▶ **WRITTEN REQUEST**:
Copy the following rows exactly as they appear, line for line.
--- start of AVAILABLE DATA ---
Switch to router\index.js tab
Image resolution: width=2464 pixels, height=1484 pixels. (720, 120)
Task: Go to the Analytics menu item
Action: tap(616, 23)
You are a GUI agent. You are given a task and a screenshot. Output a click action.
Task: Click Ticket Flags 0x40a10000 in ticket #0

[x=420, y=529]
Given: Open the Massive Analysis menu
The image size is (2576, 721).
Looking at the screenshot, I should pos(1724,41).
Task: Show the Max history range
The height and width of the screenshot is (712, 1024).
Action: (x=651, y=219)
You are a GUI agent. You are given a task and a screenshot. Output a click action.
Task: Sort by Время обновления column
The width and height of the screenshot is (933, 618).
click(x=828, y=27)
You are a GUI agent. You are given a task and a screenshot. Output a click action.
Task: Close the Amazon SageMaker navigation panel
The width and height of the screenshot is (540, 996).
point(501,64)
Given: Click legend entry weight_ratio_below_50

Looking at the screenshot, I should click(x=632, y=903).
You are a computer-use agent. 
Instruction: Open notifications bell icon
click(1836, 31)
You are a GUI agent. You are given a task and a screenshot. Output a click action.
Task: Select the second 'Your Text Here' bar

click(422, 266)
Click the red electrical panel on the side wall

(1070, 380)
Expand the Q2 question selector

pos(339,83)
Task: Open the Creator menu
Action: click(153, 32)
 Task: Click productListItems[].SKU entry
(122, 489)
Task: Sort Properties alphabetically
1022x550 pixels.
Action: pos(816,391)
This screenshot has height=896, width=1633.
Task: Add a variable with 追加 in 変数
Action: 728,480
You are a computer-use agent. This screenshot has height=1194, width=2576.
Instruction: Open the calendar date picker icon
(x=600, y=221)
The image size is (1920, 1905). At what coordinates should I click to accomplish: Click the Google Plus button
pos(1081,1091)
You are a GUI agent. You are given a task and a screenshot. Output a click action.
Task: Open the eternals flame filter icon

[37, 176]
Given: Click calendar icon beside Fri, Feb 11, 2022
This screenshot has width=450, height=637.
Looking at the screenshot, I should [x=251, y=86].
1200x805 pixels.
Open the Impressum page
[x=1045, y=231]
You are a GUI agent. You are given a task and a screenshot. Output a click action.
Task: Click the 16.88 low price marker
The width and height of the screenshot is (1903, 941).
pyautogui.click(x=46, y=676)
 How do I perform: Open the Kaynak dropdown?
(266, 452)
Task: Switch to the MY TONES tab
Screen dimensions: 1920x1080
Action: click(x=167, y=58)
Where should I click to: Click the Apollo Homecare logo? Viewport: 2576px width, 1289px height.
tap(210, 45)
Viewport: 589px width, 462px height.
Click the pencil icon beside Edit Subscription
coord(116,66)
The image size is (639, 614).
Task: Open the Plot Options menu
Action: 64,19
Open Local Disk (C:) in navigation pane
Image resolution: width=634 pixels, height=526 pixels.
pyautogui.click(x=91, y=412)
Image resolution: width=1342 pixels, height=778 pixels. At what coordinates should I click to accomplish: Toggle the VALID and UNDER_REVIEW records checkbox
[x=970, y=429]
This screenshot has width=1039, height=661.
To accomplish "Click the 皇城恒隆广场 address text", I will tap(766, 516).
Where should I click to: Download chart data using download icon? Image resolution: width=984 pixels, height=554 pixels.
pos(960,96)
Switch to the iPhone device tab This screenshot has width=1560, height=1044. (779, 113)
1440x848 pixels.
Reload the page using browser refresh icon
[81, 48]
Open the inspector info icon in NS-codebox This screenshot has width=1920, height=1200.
--- end of AVAILABLE DATA ---
▶ **WORKED SOLUTION**:
Switch to router\index.js tab
Image resolution: width=2464 pixels, height=1484 pixels. (720, 120)
Task: Go to the Analytics menu item
Action: tap(616, 23)
You are a GUI agent. You are given a task and a screenshot. Output a click action.
Task: Click Ticket Flags 0x40a10000 in ticket #0

[x=420, y=529]
Given: Open the Massive Analysis menu
The image size is (2576, 721).
Looking at the screenshot, I should pos(1724,41).
Task: Show the Max history range
The height and width of the screenshot is (712, 1024).
Action: (x=651, y=219)
You are a GUI agent. You are given a task and a screenshot. Output a click action.
Task: Sort by Время обновления column
The width and height of the screenshot is (933, 618).
click(x=828, y=27)
You are a GUI agent. You are given a task and a screenshot. Output a click action.
Task: Close the Amazon SageMaker navigation panel
The width and height of the screenshot is (540, 996).
point(501,64)
Given: Click legend entry weight_ratio_below_50

Looking at the screenshot, I should click(x=632, y=903).
You are a computer-use agent. 
Instruction: Open notifications bell icon
click(1836, 31)
You are a GUI agent. You are given a task and a screenshot. Output a click action.
Task: Select the second 'Your Text Here' bar

click(422, 266)
Click the red electrical panel on the side wall

(1070, 380)
Expand the Q2 question selector

pos(339,83)
Task: Open the Creator menu
Action: click(153, 32)
 Task: Click productListItems[].SKU entry
(122, 489)
Task: Sort Properties alphabetically
1022x550 pixels.
Action: pos(816,391)
This screenshot has height=896, width=1633.
Task: Add a variable with 追加 in 変数
Action: 728,480
You are a computer-use agent. This screenshot has height=1194, width=2576.
Instruction: Open the calendar date picker icon
(x=600, y=221)
The image size is (1920, 1905). At what coordinates should I click to accomplish: Click the Google Plus button
pos(1081,1091)
You are a GUI agent. You are given a task and a screenshot. Output a click action.
Task: Open the eternals flame filter icon

[37, 176]
Given: Click calendar icon beside Fri, Feb 11, 2022
This screenshot has width=450, height=637.
Looking at the screenshot, I should [x=251, y=86].
1200x805 pixels.
Open the Impressum page
[x=1045, y=231]
You are a GUI agent. You are given a task and a screenshot. Output a click action.
Task: Click the 16.88 low price marker
The width and height of the screenshot is (1903, 941).
pyautogui.click(x=46, y=676)
 How do I perform: Open the Kaynak dropdown?
(266, 452)
Task: Switch to the MY TONES tab
Screen dimensions: 1920x1080
Action: click(x=167, y=58)
Where should I click to: Click the Apollo Homecare logo? Viewport: 2576px width, 1289px height.
tap(210, 45)
Viewport: 589px width, 462px height.
Click the pencil icon beside Edit Subscription
coord(116,66)
The image size is (639, 614).
Task: Open the Plot Options menu
Action: 64,19
Open Local Disk (C:) in navigation pane
Image resolution: width=634 pixels, height=526 pixels.
pyautogui.click(x=91, y=412)
Image resolution: width=1342 pixels, height=778 pixels. At what coordinates should I click to accomplish: Toggle the VALID and UNDER_REVIEW records checkbox
[x=970, y=429]
This screenshot has width=1039, height=661.
To accomplish "Click the 皇城恒隆广场 address text", I will tap(766, 516).
Where should I click to: Download chart data using download icon? Image resolution: width=984 pixels, height=554 pixels.
pos(960,96)
Switch to the iPhone device tab This screenshot has width=1560, height=1044. (779, 113)
1440x848 pixels.
Reload the page using browser refresh icon
[81, 48]
Open the inspector info icon in NS-codebox This screenshot has width=1920, height=1200.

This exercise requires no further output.